** TEXT SEGMENT follows **
As strange as this headline sounds, companies like Amazon and Walmart have determined, through the use of artificial intelligence, that in some cases of very cheap, and even some expensive products, it makes more economic sense to give the customer all their money back and let them keep unwanted items than to send a truck to pick up the return.
This new strategy was employed by Amazon during lockdowns and spread widely in the retail sector. Other companies such as Target have begun to apply this strategy and offer a full refund to the customer of their purchase instead of sending a truck to pick up the return.
The problem is no less costly. Besides the logistics costs of sending a vehicle to pick up an unwanted item, retailers must establish whether the product is still in a condition to be resold and designate space in their warehouses that could be allocated for the new inventory.
** End of TEXT SEGMENT **
** INFORMATION PROVIDED follows **
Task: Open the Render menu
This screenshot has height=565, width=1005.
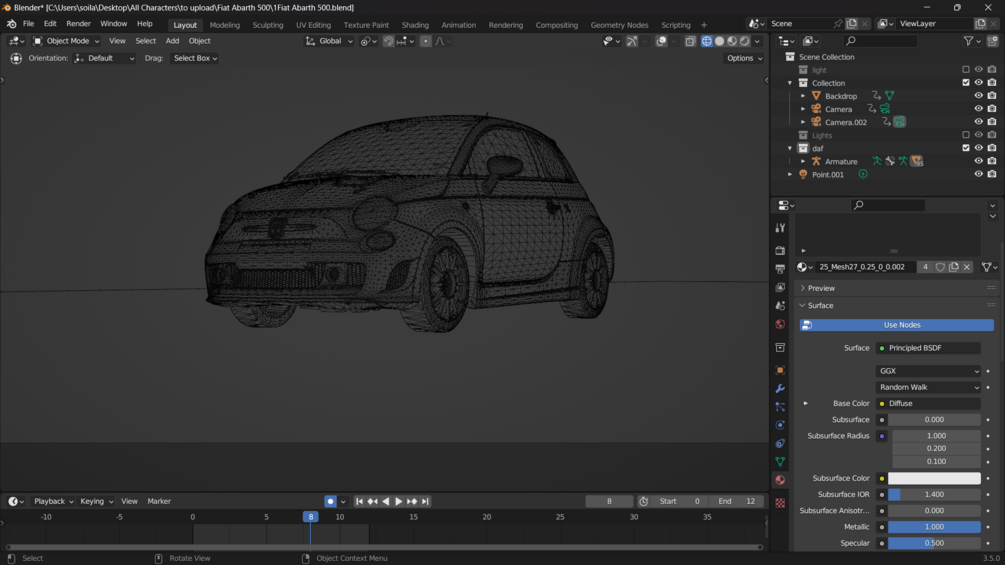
** End of INFORMATION PROVIDED **
Answer these about the text on retail refunds above the lines:
1. According to the text, what did Amazon and Walmart use to decide when to let customers keep unwanted items?
2. During what period did Amazon employ this strategy?
3. Which other company is named as having begun to apply it?

**PROBLEM SOLUTION**
1. Artificial intelligence.
2. During lockdowns.
3. Target.